**WHAT YOU WILL DO:** What's wanted is each entry repeated verbatim, minus its images.

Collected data
________________

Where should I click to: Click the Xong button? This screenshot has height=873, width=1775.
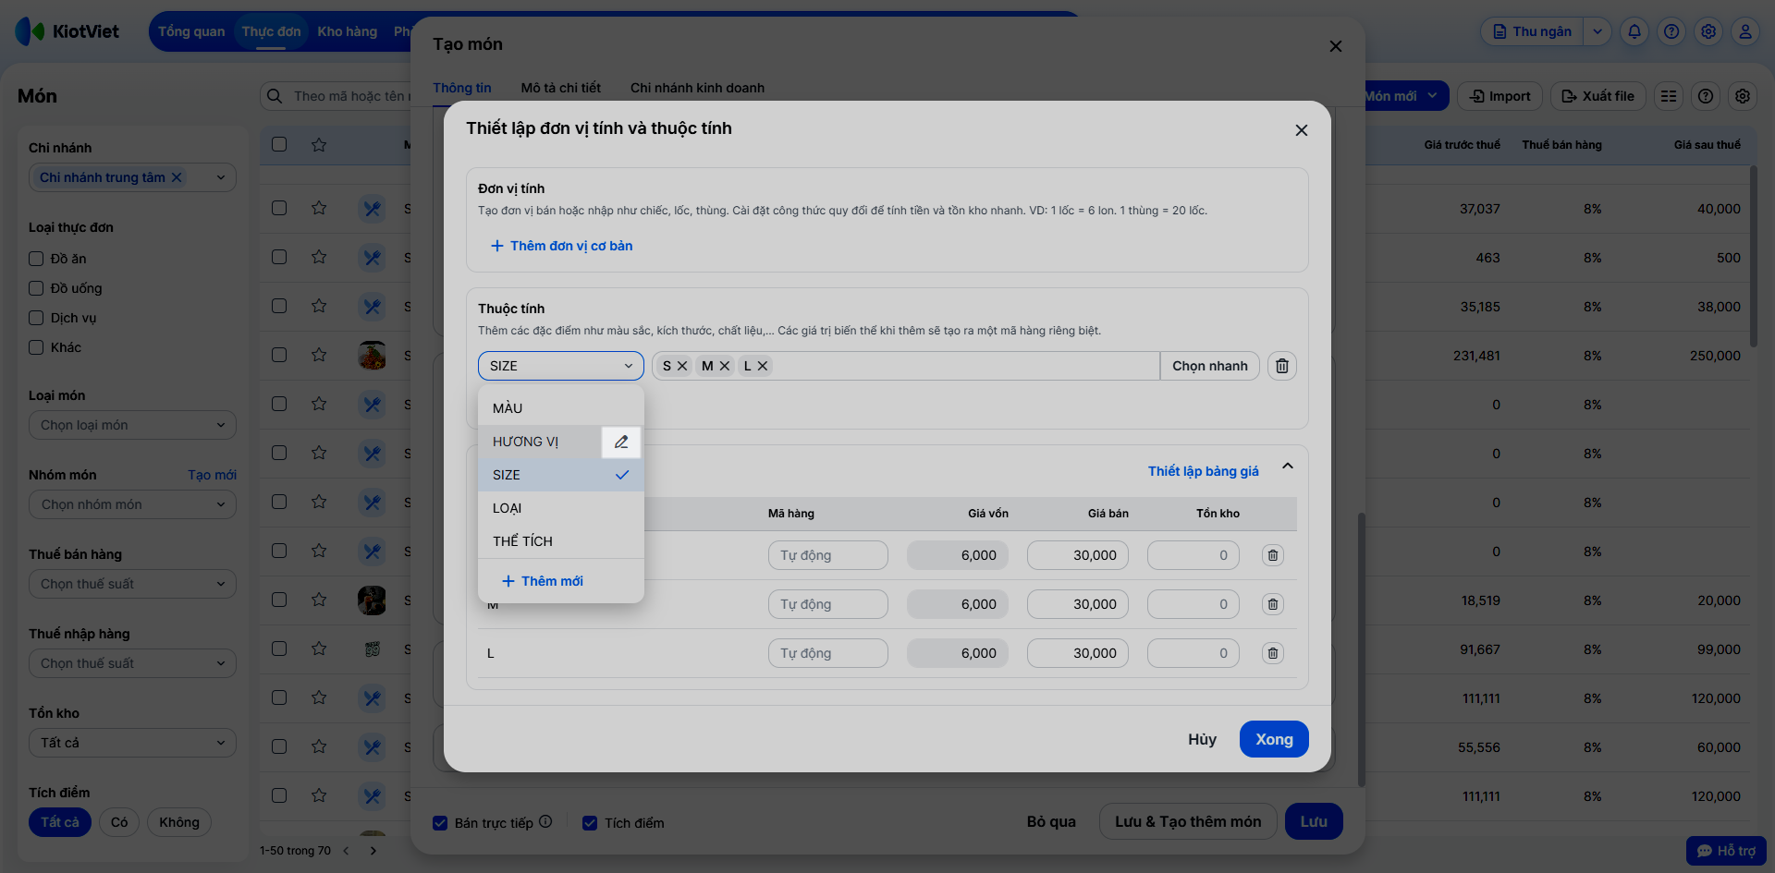(1273, 739)
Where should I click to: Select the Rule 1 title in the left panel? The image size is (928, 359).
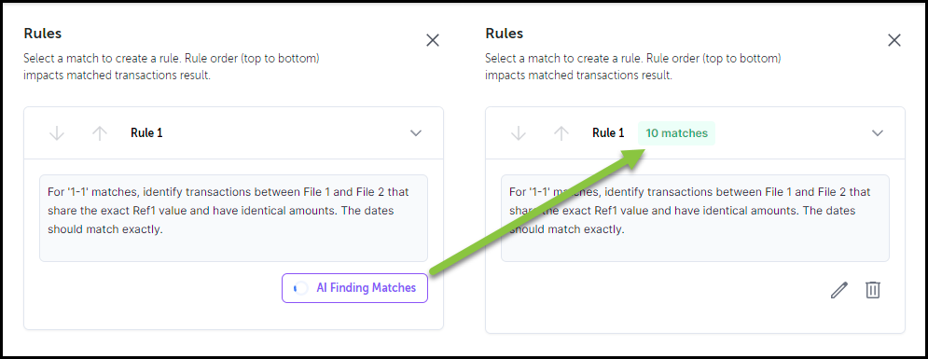click(x=146, y=133)
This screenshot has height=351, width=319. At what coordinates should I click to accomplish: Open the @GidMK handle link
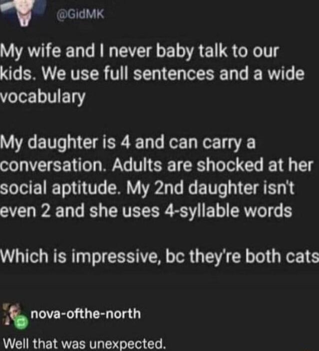pyautogui.click(x=80, y=14)
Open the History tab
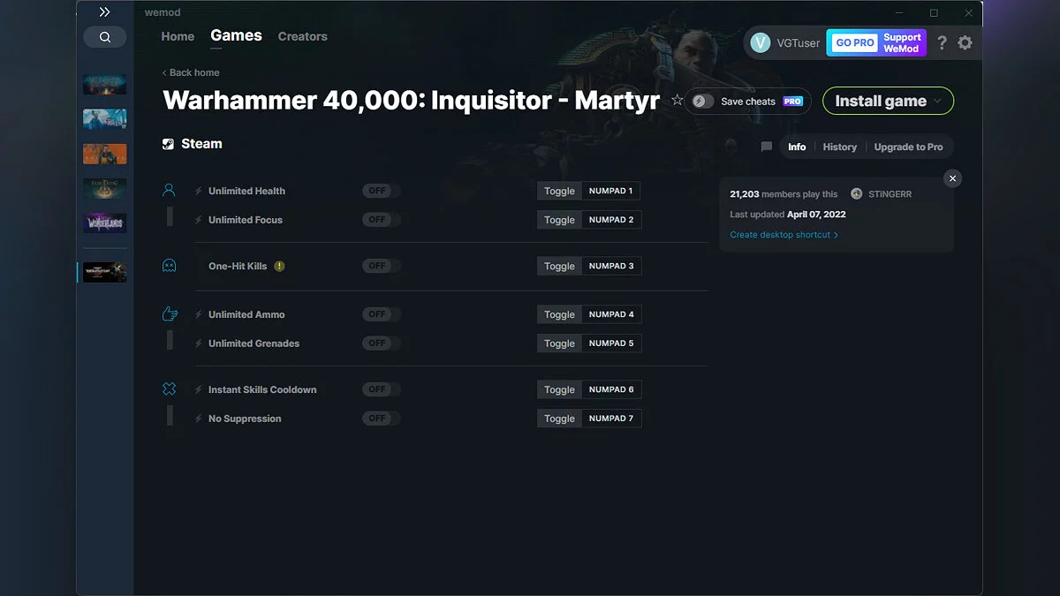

________________

**ANSWER SECTION:**
Where should I click to: Click the Xong button? This screenshot has height=873, width=1775.
(1273, 739)
Where should I click to: Select the Rule 1 title in the left panel? The image size is (928, 359).
click(x=146, y=133)
This screenshot has height=351, width=319. At what coordinates should I click to accomplish: Open the @GidMK handle link
pyautogui.click(x=80, y=14)
Open the History tab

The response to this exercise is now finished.